None of our parents were perfect. Parenting is difficult, and your parents had their own issues that they brought to the table. Maybe they didn’t give you the love and affection that you needed. Maybe they were critical toward you. Maybe they were controlling and didn’t let you have as much freedom as you needed.
If you think about your core struggles and issues today, there’s probably a link between your current struggles and something that happened to you growing up. Our growing up years and relationship with our parents set up patterns in our lives that set the stage for our lives moving forward.
5 Steps to Re-Parent Yourself
One intervention that has been helpful for me and people that I work with is the idea of reparenting yourself. Here’s how it works:
- Think about a core issue or struggle you are dealing with in your life. For example, one thing I continue to struggle with is perfectionism. This shows up in my own life (e.g., feeling anxiety when I mess up or don’t meet the standards I set for myself) and in my relationships (e.g., giving my wife a hard time for flaws that I notice in her life).

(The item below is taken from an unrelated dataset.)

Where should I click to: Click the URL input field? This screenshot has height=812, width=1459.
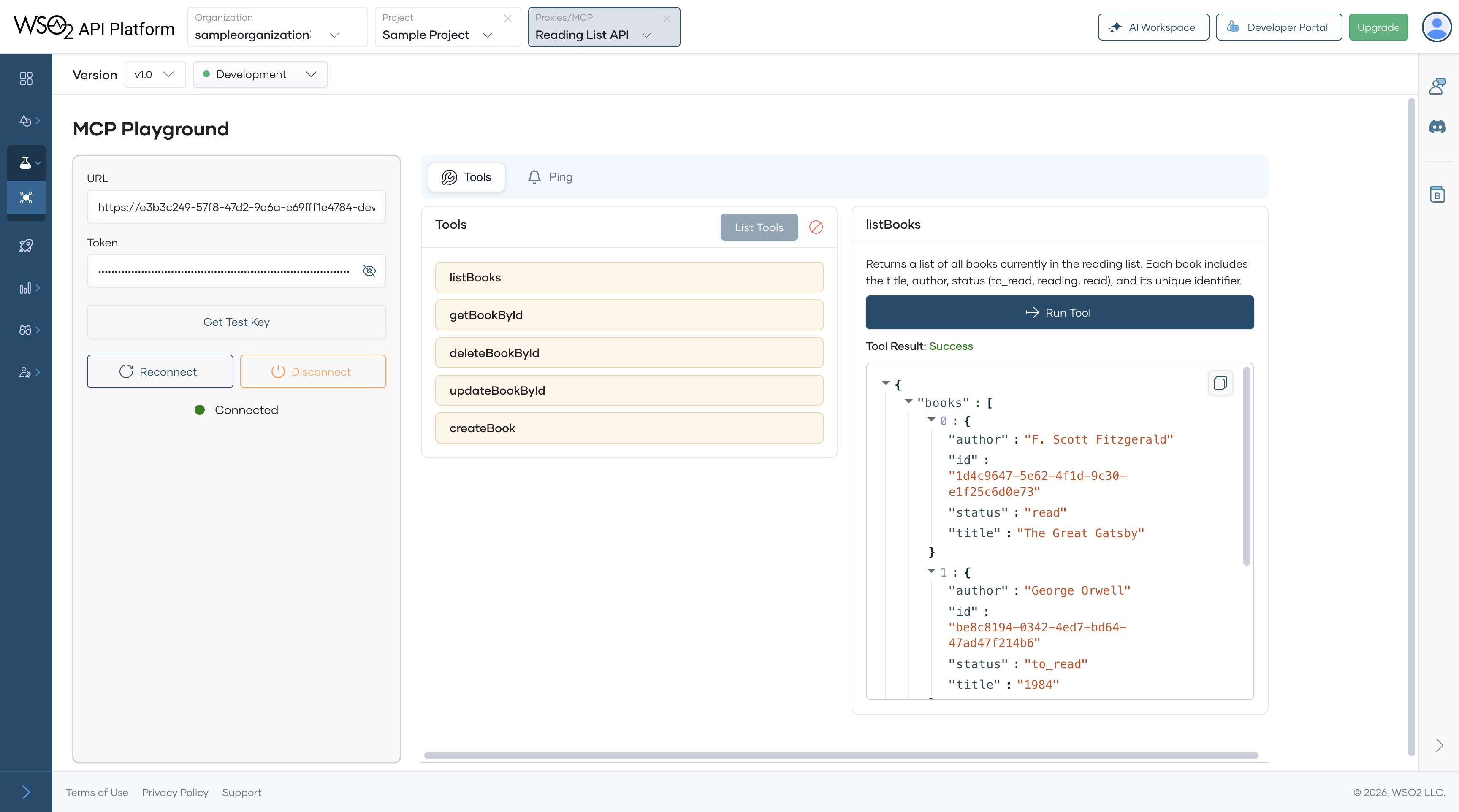pyautogui.click(x=236, y=207)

- Try to draw a connection between your current issue or struggle, and your growing up years. One key question to ask is this: “When do you first remember this issue or struggle showing up in your life?” or “When was an early time that this issue or struggle showed up in your life?” For me, one memory that stands out is being in third grade and getting one question wrong on a spelling test. I was so upset that I started crying. Then I got so embarrassed about my tears that I ran out of the classroom.
- Imagine you are the “ideal parent” and re-enter the scene from your growing up years. What did that little boy or girl need from you? Was it words? Was it touch? What did you want to happen in this scene? For me, I imagined myself as the ideal parent giving the little boy a hug and saying something like, “It’s okay buddy. You did your best. It’s okay not to be perfect all the time. This is part of the learning and growing process. This is a normal thing, and you’re going to be okay. I’m right here with you.”
- Notice any changes that you feel in your body. Notice how you are feeling. For me, I felt more relaxed, like I could finally breathe again. I also felt tender and connected to the little boy who struggled so much back then.
- Think about how the message of the “ideal parent” could apply to your current situation. In my own life, I need to tell myself this message every day. I need to keep reminding myself that it’s okay not to be perfect all the time. That making mistakes is part of the learning and growing process, and it’s normal and okay. I also want to communicate that grace-filled message to others as well.